= Action item =
Every line below that holds the string "agent" must be copied.

= Records provided =
= = = =
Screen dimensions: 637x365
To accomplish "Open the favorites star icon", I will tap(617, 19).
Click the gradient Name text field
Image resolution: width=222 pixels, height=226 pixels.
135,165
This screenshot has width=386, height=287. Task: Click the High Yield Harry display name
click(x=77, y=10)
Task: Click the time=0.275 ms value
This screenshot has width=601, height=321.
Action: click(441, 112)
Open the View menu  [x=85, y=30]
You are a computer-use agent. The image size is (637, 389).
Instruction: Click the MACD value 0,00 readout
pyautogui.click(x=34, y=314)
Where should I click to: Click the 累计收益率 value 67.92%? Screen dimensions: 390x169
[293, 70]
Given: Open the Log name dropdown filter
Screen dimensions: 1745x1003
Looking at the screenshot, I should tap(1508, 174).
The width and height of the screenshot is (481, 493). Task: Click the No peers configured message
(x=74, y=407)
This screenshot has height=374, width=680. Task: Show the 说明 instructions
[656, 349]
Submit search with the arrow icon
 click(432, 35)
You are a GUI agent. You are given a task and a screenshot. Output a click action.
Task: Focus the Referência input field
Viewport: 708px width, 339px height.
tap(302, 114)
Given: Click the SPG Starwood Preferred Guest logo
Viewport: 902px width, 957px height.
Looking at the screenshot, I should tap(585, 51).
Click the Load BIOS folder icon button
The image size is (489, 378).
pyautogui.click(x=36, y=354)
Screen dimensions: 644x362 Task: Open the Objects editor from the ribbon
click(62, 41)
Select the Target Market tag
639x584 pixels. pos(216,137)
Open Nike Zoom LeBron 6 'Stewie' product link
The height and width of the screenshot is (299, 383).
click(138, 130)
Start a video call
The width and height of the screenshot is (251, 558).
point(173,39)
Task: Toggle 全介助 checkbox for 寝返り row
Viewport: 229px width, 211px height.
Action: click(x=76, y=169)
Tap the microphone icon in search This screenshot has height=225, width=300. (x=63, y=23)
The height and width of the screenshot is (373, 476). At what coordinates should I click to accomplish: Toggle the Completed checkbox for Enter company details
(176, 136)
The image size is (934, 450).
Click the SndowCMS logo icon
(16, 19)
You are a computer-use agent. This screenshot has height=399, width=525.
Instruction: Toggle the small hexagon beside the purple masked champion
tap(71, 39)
= = = =
= Final answer =
You are a computer-use agent. The image size is (637, 389).
You are a GUI agent. You are given a task and a screenshot. Output a click action.
You are a computer-use agent. This screenshot has height=399, width=525.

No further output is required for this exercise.